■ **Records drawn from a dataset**
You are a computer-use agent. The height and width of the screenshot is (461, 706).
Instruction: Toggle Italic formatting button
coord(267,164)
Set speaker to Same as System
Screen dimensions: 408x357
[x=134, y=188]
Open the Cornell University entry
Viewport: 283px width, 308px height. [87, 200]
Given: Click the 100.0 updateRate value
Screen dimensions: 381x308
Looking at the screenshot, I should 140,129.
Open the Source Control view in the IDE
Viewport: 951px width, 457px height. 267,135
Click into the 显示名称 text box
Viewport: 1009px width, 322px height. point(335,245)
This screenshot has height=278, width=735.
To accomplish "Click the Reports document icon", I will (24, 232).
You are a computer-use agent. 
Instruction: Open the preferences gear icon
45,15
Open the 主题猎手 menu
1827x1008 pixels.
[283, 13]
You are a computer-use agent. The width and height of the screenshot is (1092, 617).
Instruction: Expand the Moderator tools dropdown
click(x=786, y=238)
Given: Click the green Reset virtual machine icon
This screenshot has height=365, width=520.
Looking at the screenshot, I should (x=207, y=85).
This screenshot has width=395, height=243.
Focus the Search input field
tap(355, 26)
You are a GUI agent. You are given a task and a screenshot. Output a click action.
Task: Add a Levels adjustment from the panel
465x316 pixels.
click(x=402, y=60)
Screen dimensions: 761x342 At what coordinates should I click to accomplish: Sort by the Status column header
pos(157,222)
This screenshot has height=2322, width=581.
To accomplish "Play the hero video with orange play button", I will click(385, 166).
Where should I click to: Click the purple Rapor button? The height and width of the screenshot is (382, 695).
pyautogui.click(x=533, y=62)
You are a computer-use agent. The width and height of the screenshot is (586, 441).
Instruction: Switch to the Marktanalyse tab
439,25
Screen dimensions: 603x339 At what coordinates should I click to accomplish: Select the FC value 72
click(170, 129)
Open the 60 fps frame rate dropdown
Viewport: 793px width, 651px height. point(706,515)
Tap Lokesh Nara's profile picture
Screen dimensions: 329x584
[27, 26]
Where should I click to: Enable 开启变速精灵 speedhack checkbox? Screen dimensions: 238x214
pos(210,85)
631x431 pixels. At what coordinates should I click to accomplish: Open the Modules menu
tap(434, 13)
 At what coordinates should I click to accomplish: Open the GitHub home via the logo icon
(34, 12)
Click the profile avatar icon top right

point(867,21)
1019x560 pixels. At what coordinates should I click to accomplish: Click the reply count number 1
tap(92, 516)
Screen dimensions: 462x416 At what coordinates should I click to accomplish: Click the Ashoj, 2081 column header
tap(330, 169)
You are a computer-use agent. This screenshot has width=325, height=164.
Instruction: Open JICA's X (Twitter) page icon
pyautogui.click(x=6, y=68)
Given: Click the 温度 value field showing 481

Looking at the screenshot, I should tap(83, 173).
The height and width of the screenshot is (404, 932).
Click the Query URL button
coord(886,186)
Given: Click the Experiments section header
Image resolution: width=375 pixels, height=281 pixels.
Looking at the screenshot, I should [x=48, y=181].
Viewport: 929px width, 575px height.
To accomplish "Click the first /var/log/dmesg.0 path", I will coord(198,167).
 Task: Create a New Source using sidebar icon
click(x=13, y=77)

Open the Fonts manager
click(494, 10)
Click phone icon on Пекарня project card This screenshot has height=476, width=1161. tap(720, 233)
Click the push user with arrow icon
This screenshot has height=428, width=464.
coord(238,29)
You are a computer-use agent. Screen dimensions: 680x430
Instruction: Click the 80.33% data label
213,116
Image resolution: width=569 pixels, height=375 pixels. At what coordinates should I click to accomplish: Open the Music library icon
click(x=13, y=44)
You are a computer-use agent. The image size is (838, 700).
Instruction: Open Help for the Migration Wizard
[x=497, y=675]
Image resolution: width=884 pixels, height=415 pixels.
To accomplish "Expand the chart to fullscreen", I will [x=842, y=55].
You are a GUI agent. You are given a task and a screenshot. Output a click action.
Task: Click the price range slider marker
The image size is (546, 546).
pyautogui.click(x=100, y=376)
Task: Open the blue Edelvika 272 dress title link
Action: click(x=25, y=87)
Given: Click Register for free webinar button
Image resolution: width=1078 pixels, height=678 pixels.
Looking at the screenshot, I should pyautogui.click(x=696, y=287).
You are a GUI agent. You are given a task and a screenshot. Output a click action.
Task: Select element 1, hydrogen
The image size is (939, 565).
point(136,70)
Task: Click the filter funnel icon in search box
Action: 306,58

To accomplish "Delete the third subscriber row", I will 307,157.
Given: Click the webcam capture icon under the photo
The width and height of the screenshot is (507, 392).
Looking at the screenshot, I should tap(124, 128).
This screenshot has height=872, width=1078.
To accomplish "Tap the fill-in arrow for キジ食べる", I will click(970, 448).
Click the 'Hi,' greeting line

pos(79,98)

■ **Problem description**
Please reply with an exact copy of the lines above, starting at the first and ending at the line that holds "is (1092, 617).".

■ **Your response**
You are a computer-use agent. The height and width of the screenshot is (461, 706).
Instruction: Toggle Italic formatting button
coord(267,164)
Set speaker to Same as System
Screen dimensions: 408x357
[x=134, y=188]
Open the Cornell University entry
Viewport: 283px width, 308px height. [87, 200]
Given: Click the 100.0 updateRate value
Screen dimensions: 381x308
Looking at the screenshot, I should 140,129.
Open the Source Control view in the IDE
Viewport: 951px width, 457px height. 267,135
Click into the 显示名称 text box
Viewport: 1009px width, 322px height. point(335,245)
This screenshot has height=278, width=735.
To accomplish "Click the Reports document icon", I will (24, 232).
You are a computer-use agent. 
Instruction: Open the preferences gear icon
45,15
Open the 主题猎手 menu
1827x1008 pixels.
[283, 13]
You are a computer-use agent. The width and height of the screenshot is (1092, 617).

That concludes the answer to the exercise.